Do it Yourself Instructions for Car Repair

by Dennis Hartman

One feature common to all new and used cars is the need for occasional maintenance and repair. Besides the need to replace fluids and parts that wear down over time, nearly every model is susceptible to some sort of mechanical problem, some more significant than others. While professional car repair services can be expensive, there are many simple repairs that can be done at home with common tools and a bit of knowledge.

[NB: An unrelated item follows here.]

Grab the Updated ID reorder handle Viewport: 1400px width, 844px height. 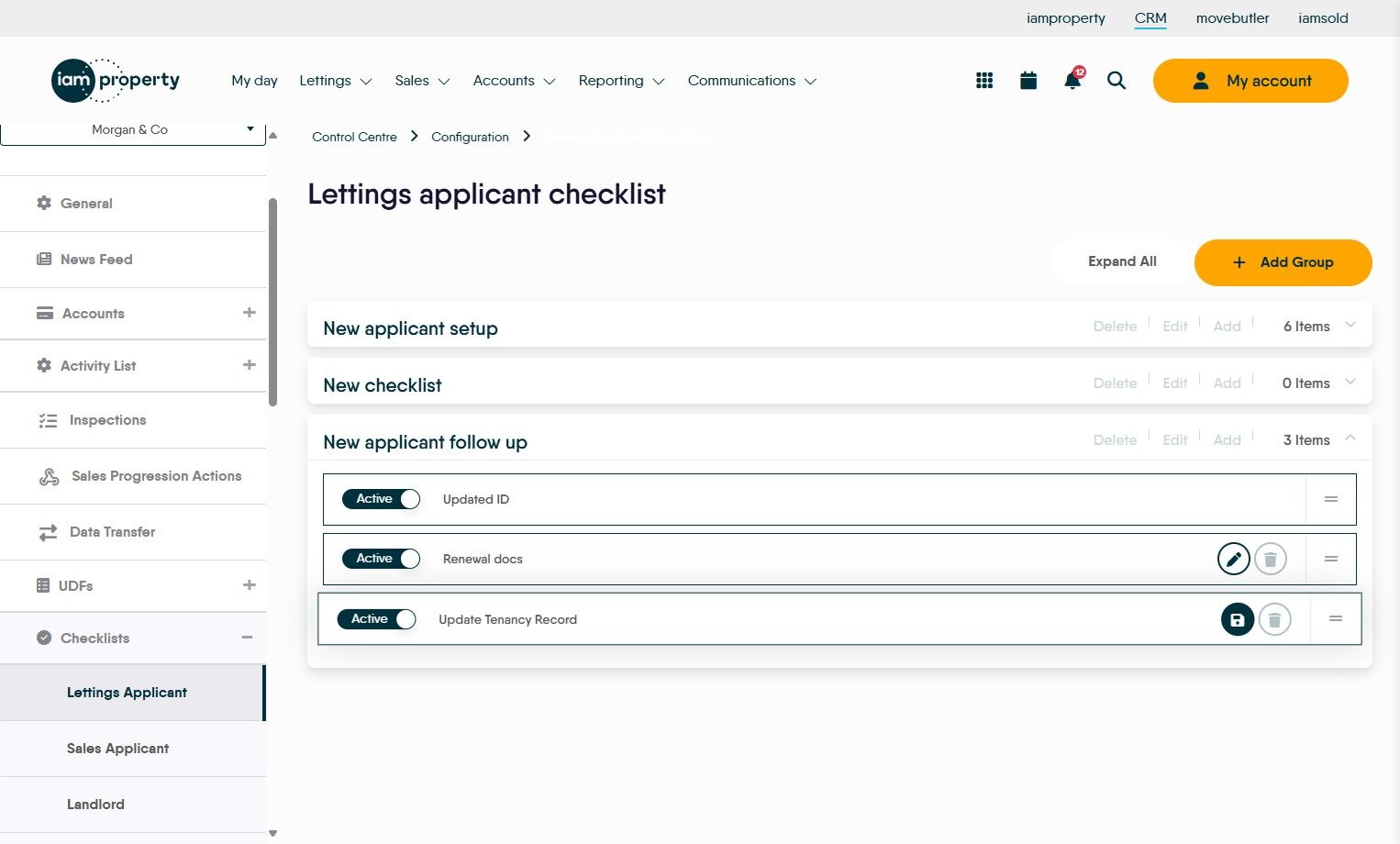1331,499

Some of the most common car repairs that can be done at home involve routine maintenance. Chief among these are oil changes and tire rotations. To rotate the tires, consult the owners manual. Use the tire change kit to jack up one corner of the vehicle and remove the wheel, replacing it with the spare tire. Lower the car and move to another corner of the car to repeat the process, this time inserting the tire removed in the first step. Remove any stones or debris from the tire tread using a blunt tool such as a screwdriver before replacing each tire. Use the diagram outlined in the manual to know where to move each tire, as this will vary depending on the type of vehicle.

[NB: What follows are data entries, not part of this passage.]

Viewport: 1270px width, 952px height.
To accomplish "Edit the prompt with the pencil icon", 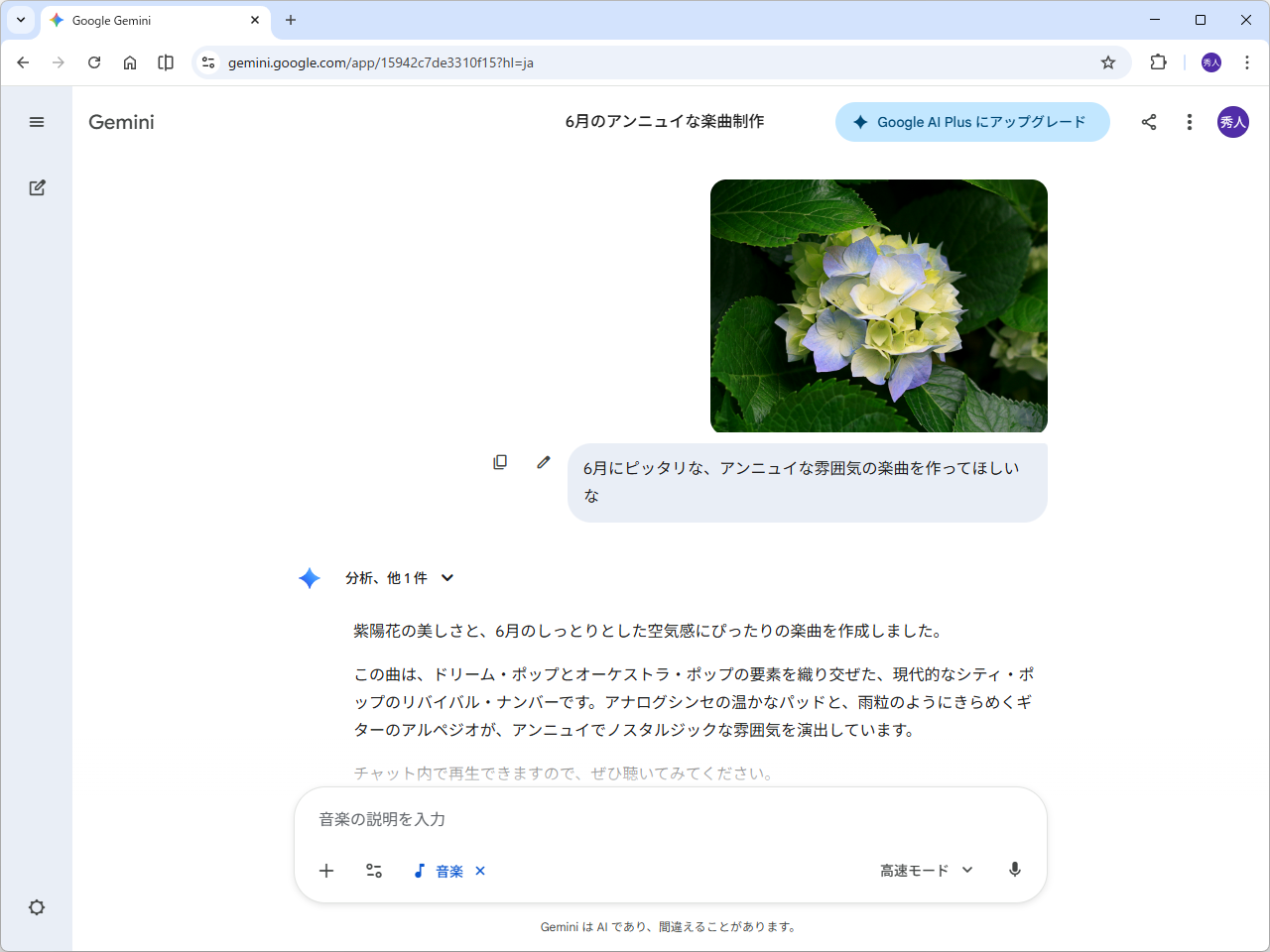I will 543,461.
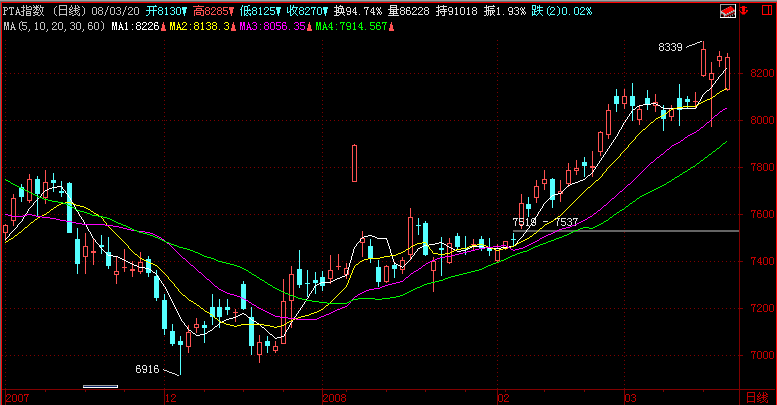Click the 跌(2)0.02% change indicator
Screen dimensions: 777x405
(564, 12)
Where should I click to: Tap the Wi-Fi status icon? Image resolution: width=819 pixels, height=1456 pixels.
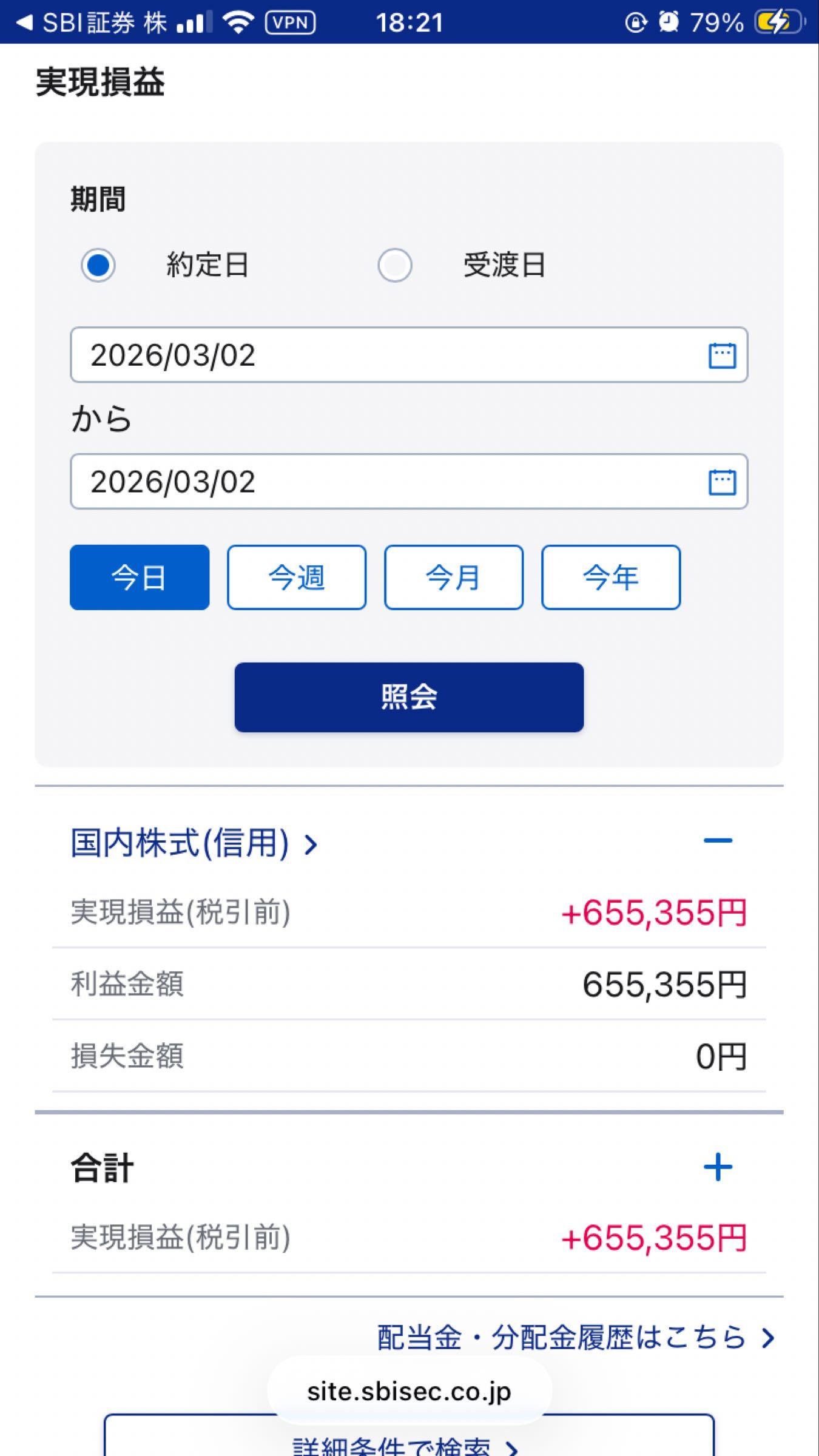238,22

Oil changes information, including the type and amount of oil needed, will also be outlined in the manual. Remove the drain plug from the oil pan beneath the car using a wrench. Collect the used oil in a plastic basin so that it can be recycled properly. While the oil is draining, remove the oil filter using a filter wrench. Screw on a new filter and replace the drain plug. Finally, add new oil at the oil fill point under the hood. Be sure to test the oil level using the dipstick and add oil if necessary.

Electrical Repair

Many of the most common problems with modern cars involve the complex elements of the electrical system. Dashboard gauges, power accessories, and entertainment features may all be able to be fixed with simple repairs. First, consult the owners manual or the Internet to find any reset procedures. This can help in the case of a computer glitch. Also, be sure to check the fuse box for any blown fuses. The fuse box is usually located in the engine compartment or beneath the dashboard. Identify a blown fuse by its discoloration and replace it with a spare fuse of the same color. This simple step can save a trip to the mechanic and repair many minor electrical problems in a matter of minutes.

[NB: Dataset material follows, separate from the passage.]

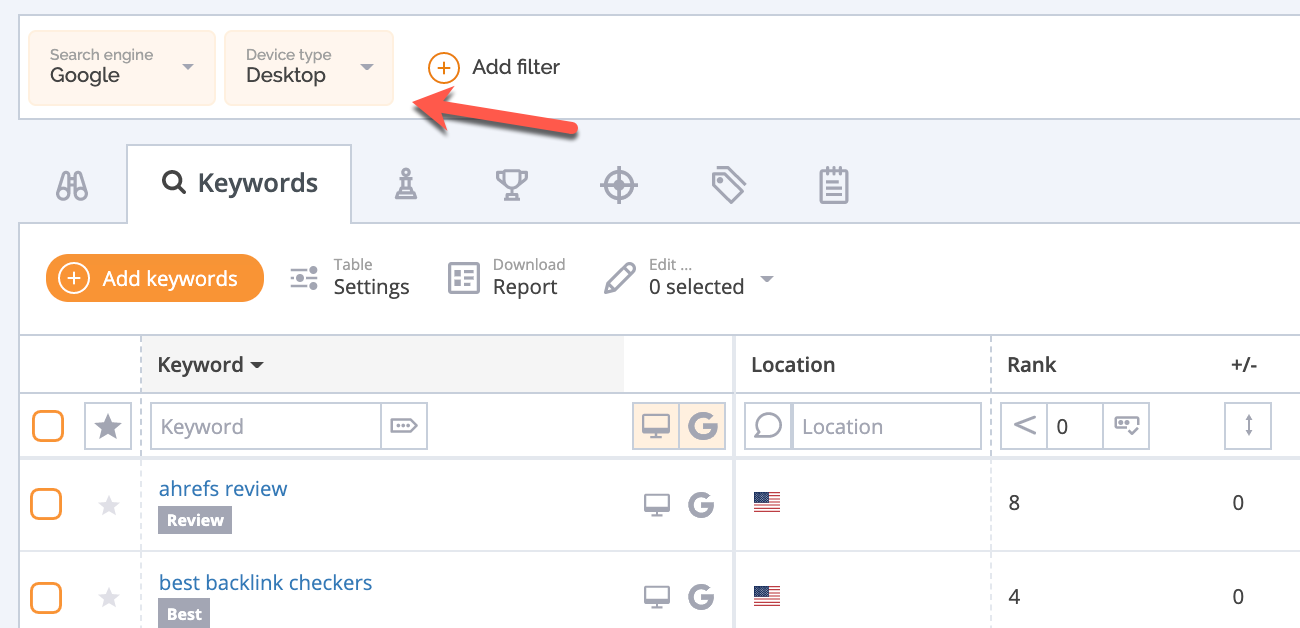
Task: Open the Device type Desktop dropdown
Action: click(308, 67)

While there are some repairs that are best left to professionals, diagnosing problems with your vehicle can mean less time spent trying to identify the problem once the car is in for service. Pay close attention to your vehicle's behavior and note the conditions under which any problems or irregularities occur. This includes unusual noises, poor performance, or lower fuel economy. Many cars are equipped with an on-board computerized diagnostic system. Consult your manual for a procedure to generate error messages. This may involve turning the key or depressing the brake pedal in a specific sequence. The car will then display an error message on the odometer or trip data display. This information may indicate the source of a problem, preventing any unnecessary repairs.